_WORK INSTRUCTION:_
Copy the entries below exactly; any picture among them should be left out.

_PROVIDED DATA:_
━━━━━━

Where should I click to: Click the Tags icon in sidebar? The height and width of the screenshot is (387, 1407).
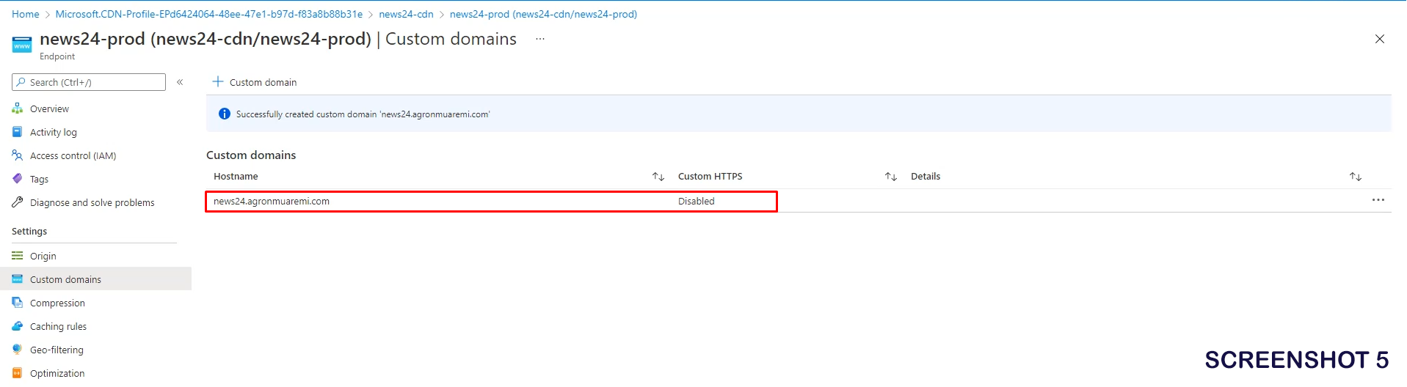(18, 179)
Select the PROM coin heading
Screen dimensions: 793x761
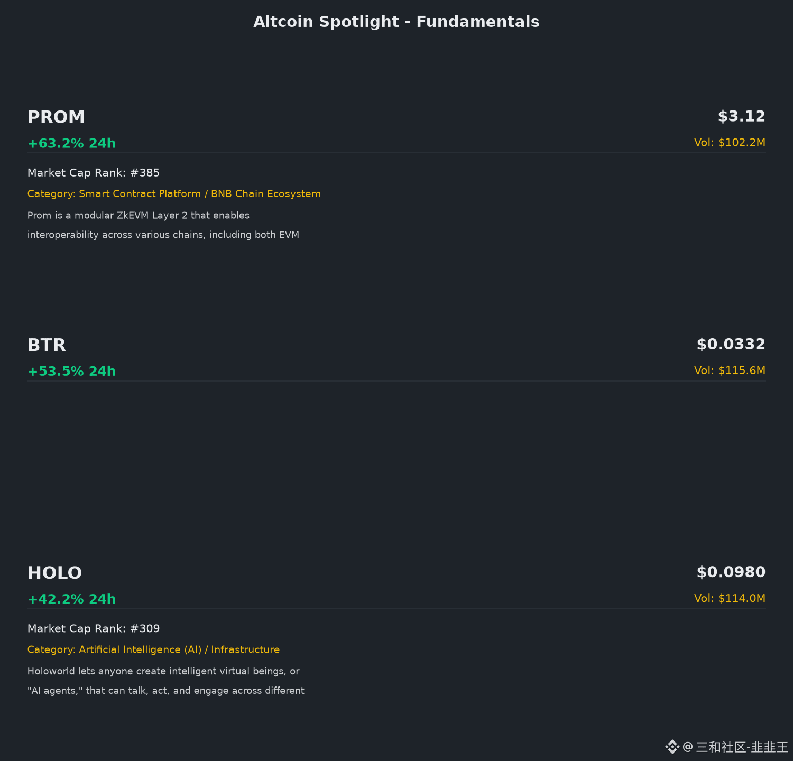(x=56, y=117)
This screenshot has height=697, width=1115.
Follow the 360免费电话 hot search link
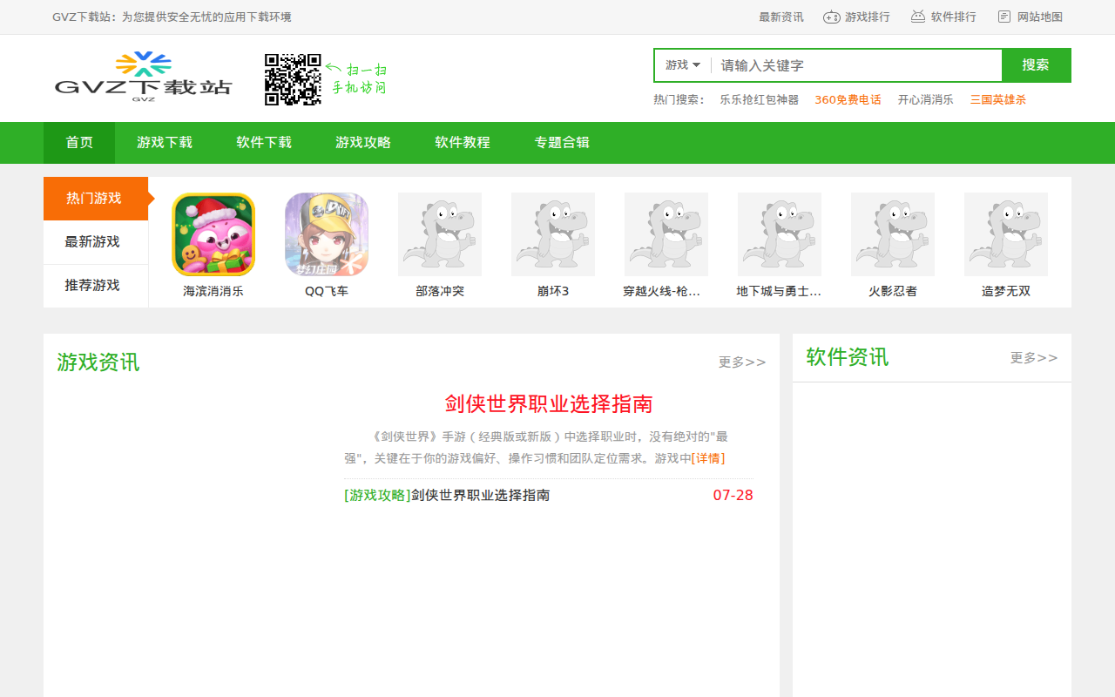pyautogui.click(x=848, y=100)
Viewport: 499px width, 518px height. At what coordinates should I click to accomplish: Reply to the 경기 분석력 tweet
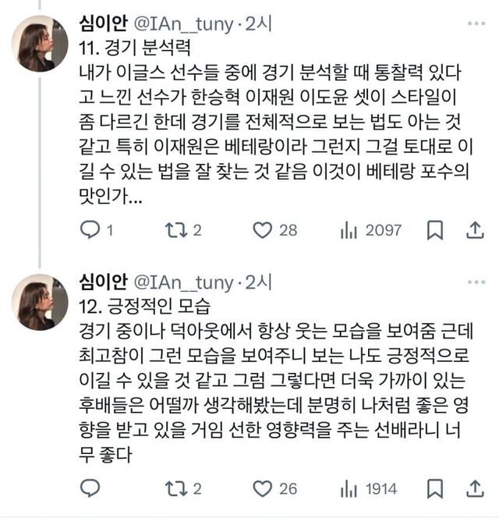[91, 230]
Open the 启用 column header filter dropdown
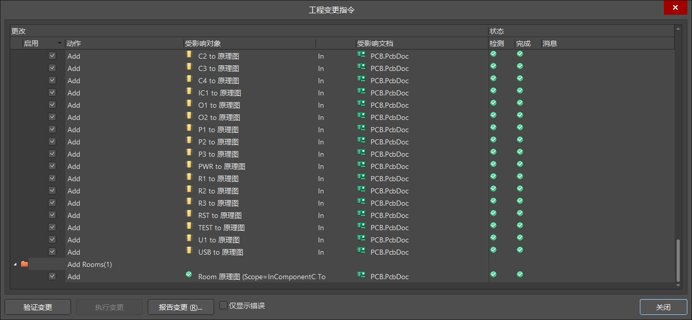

━━━━━━

_RESULT:_
Where should I click to: Click the Tags icon in sidebar? The height and width of the screenshot is (387, 1407).
(18, 179)
Select the PROM coin heading
Screen dimensions: 793x761
(x=56, y=117)
This screenshot has height=697, width=1115.
Follow the 360免费电话 hot search link
pyautogui.click(x=848, y=100)
Viewport: 499px width, 518px height. At what coordinates should I click to accomplish: Reply to the 경기 분석력 tweet
[91, 230]
Open the 启用 column header filter dropdown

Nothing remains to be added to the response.